Techniques used to perform ETA
- ML and Deep Learning: The majority of studies that use machine learning methods to test the viability of decrypting and categorizing encrypted network traffic concentrate on supervised learning approaches. This indicates that these methods first assess the performance of their models before employing ground-truth datasets to train their models. Additionally, many studies concentrate on unsupervised learning methods, using algorithms that examine data similarities.The key to correctly classifying and describing traffic is feature selection. Additionally, an approach that can significantly enhance the performance of typical machine learning algorithms with a focus on malware traffic detection is the combination of various views of the data, such as features pertaining to how the application is transmitting data with features that are representative of the application.
- Mapping: Mapping is a technique used for identifying meaningful relationships between network entities on the globe, in the network, and with similar features. Multiple malicious websites frequently reside on multi-tenant servers at the same time which uses shared IP and mapping can be used to detect such servers.

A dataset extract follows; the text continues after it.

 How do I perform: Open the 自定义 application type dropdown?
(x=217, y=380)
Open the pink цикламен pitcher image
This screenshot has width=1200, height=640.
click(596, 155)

- Profiling: Profiling is a technique used for observing how network entities’ behavior changes over time and comparing it to predefined baselines. Monitoring traffic at odd hours of the day or night can indicate malicious traffic Also, the emergence of new fingerprints can indicate the presence of malware or other unwanted software on the network.
- Interception of encrypted traffic: By encrypting data and protecting against man-in-the-middle attacks through certificate validation, which allows the client to verify the authenticity of the destination server and reject impostors, TLS is intended to make such eavesdropping harder. Local software injects a self-signed CA certificate into the client browser’s root store at installation time to get around this validation. Mirroring the traffic to a central IDS, able to decrypt the traffic and perform deep packet inspection, yet, without any privacy-preserving guarantees.